◆ **AIM OF THE EXERCISE**
Reproduce, exactly and in full, the lines from the one with "This screenshot has height=504, width=843." through the one with "Close the Prompt de Comando window" in the data below; drop pictures.

Stored records

• • • •

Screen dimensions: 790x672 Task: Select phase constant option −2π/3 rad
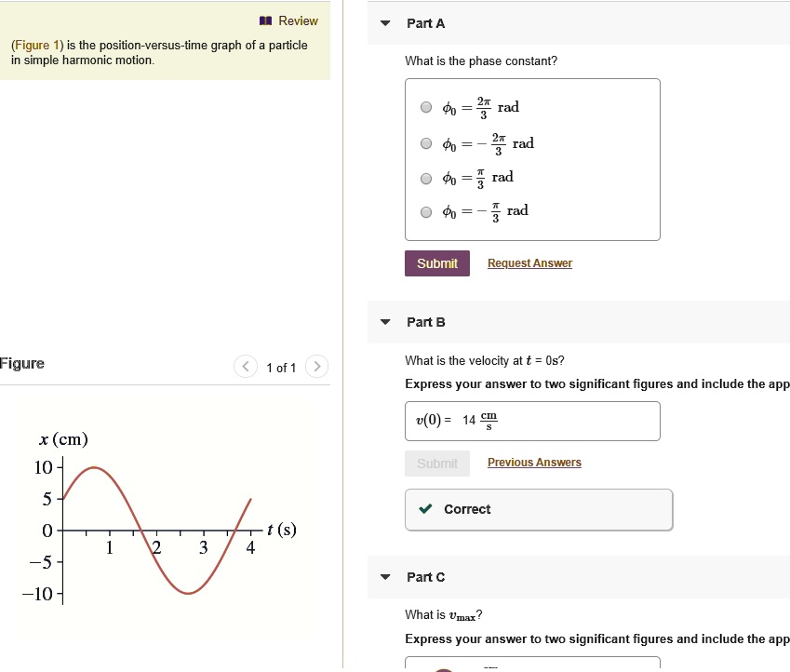click(425, 143)
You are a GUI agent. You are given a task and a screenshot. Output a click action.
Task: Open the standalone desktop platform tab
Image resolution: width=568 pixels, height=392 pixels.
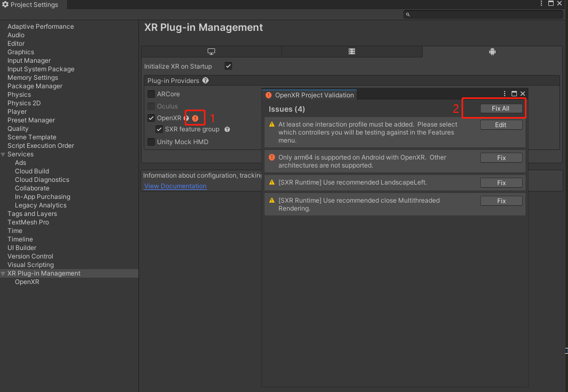click(x=211, y=52)
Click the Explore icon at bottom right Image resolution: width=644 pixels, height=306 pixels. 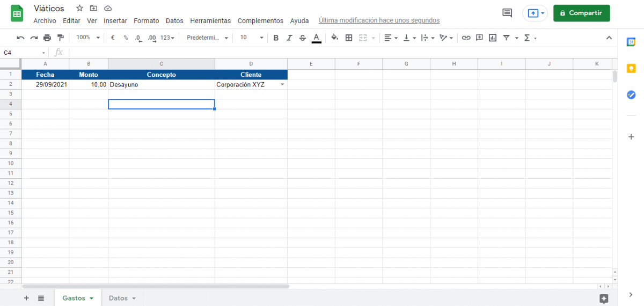[x=604, y=298]
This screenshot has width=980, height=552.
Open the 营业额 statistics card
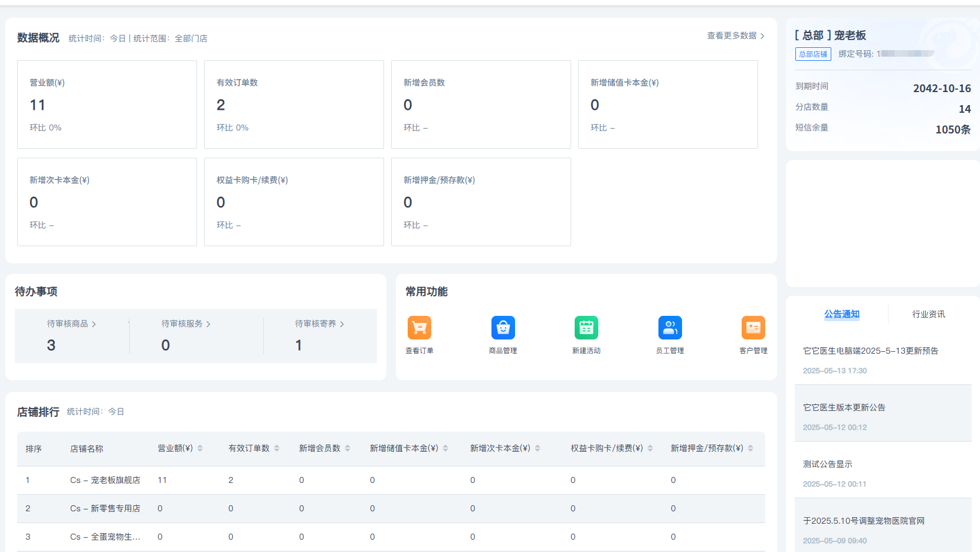[x=107, y=104]
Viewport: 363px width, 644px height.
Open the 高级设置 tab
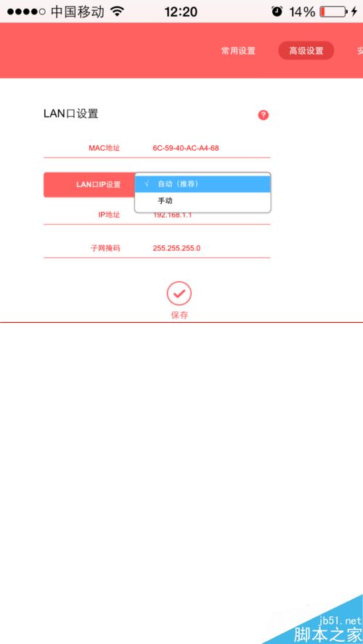click(306, 51)
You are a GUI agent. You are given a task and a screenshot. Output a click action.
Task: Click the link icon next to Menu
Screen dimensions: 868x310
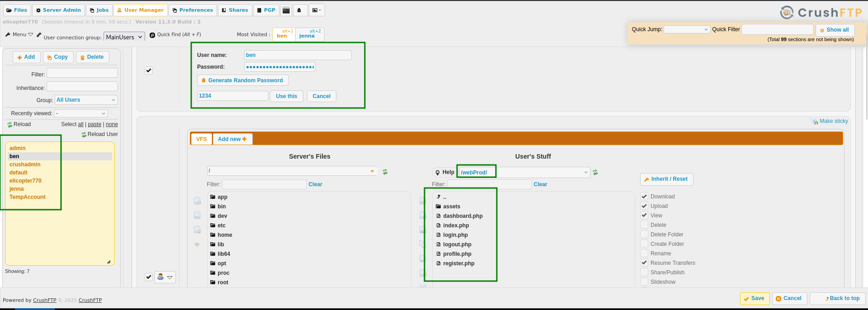pyautogui.click(x=39, y=35)
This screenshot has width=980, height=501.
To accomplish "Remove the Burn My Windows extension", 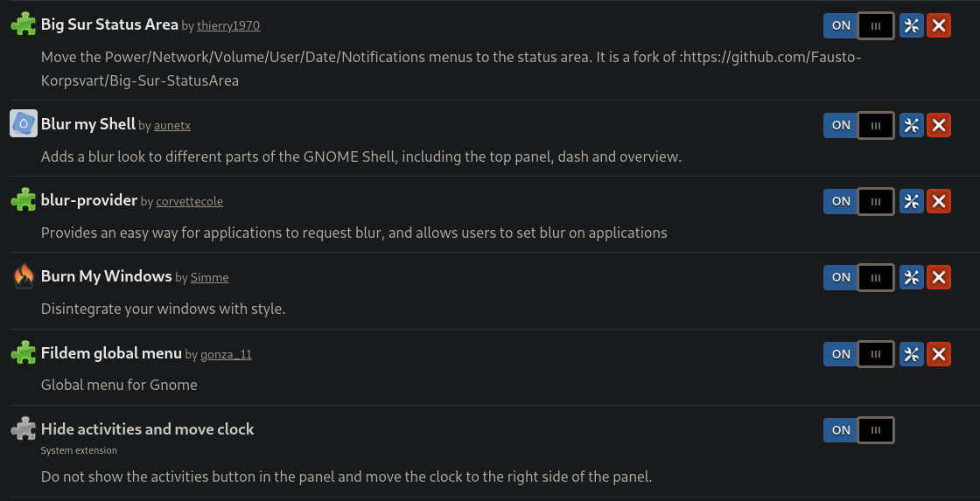I will pos(939,277).
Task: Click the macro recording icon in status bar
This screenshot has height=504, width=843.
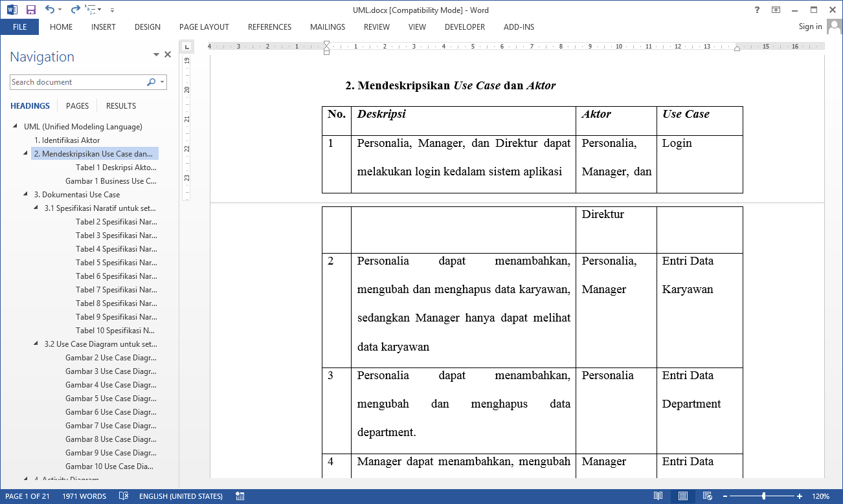Action: click(240, 496)
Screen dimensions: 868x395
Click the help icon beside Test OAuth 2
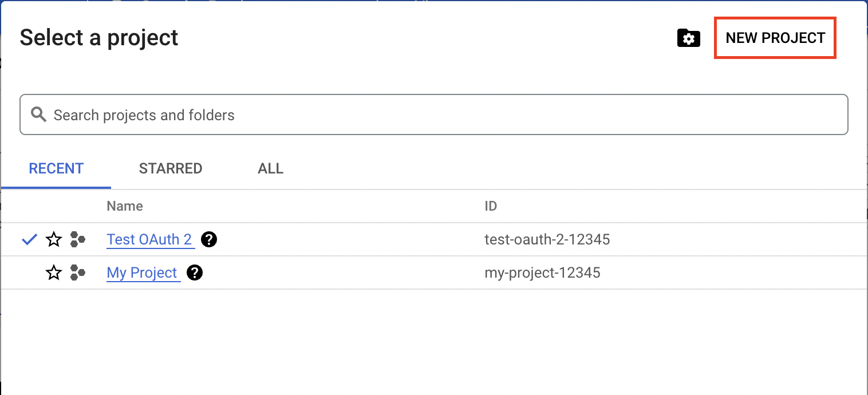(x=209, y=239)
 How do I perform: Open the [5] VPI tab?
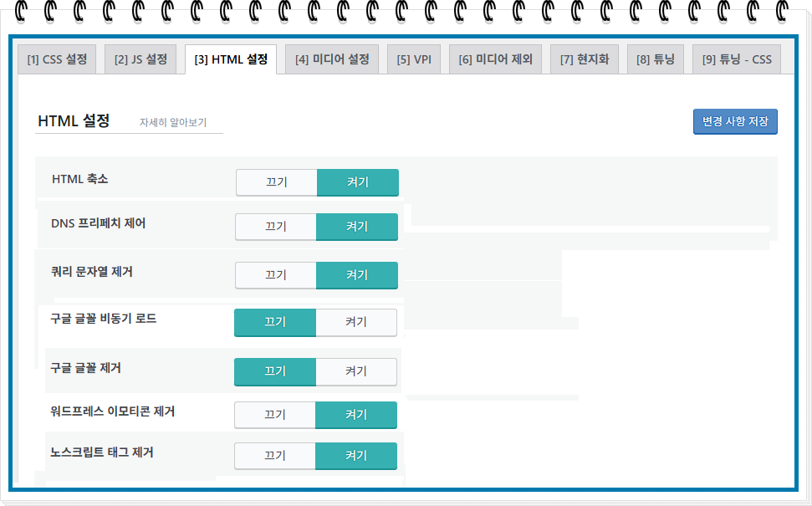coord(414,59)
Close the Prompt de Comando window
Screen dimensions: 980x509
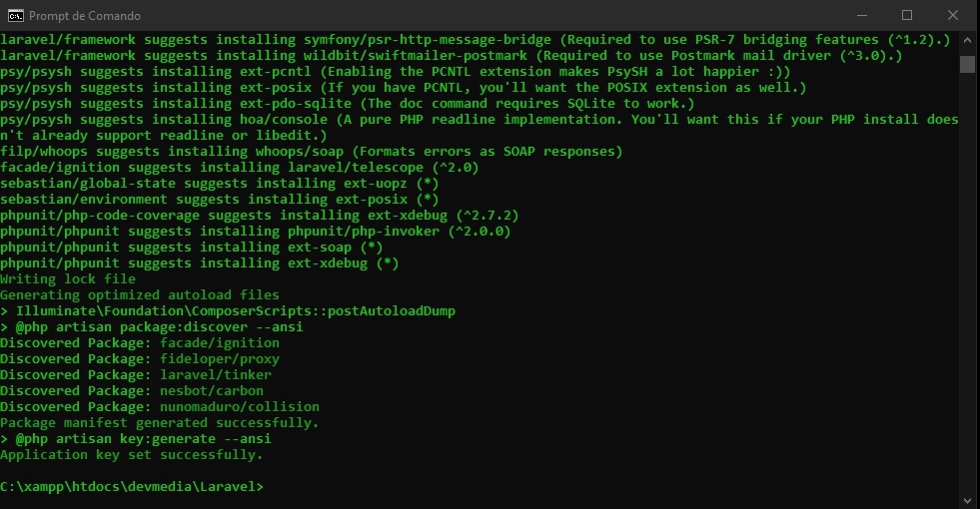coord(953,15)
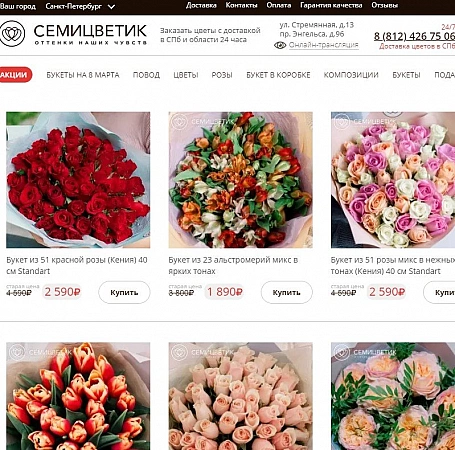Call the 8 (812) 426 75 06 number link

tap(414, 36)
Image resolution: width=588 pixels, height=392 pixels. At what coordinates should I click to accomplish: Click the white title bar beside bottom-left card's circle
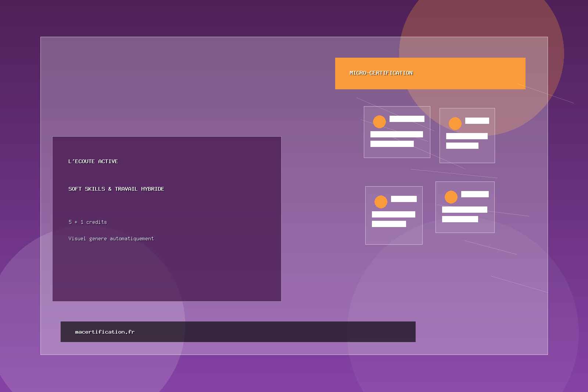click(404, 199)
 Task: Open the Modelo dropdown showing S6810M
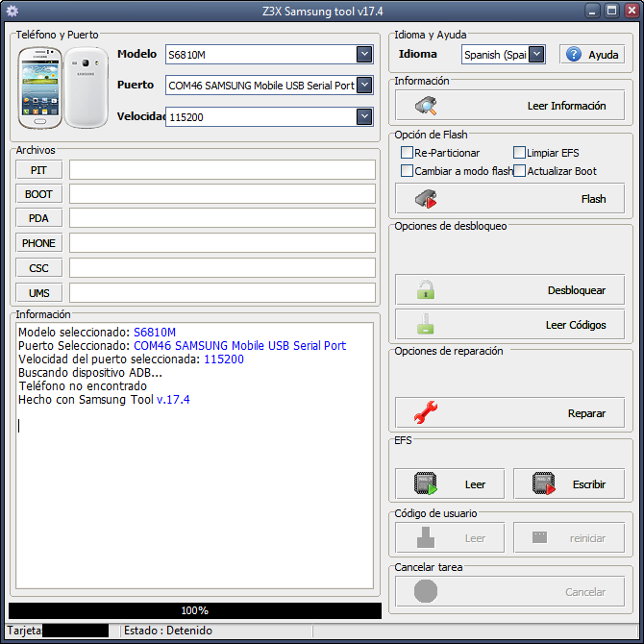click(x=364, y=55)

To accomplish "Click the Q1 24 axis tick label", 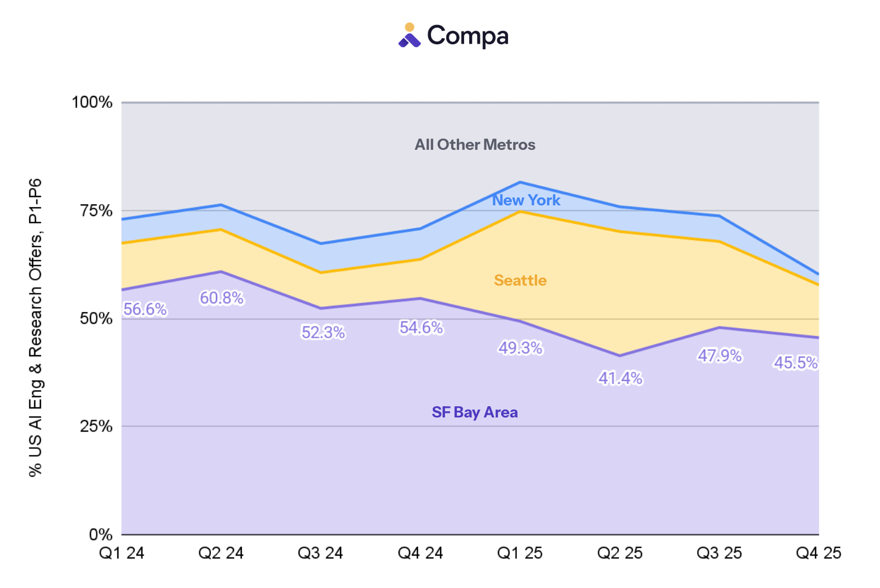I will point(121,553).
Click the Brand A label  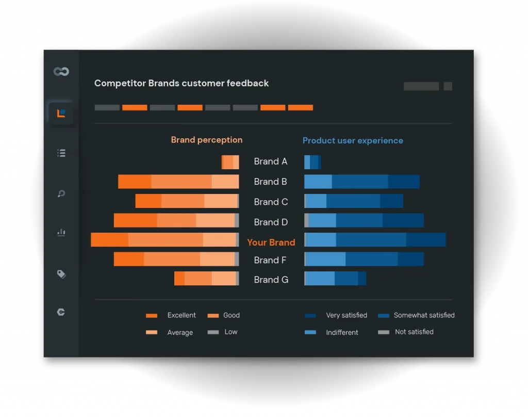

• • • •

◆ **SOLUTION TO THIS TASK**
This screenshot has height=504, width=843.
Action: click(240, 496)
Screen dimensions: 868x395
Click the help icon beside Test OAuth 2
(x=209, y=239)
 How do I perform: Open the [5] VPI tab?
coord(414,59)
Close the Prompt de Comando window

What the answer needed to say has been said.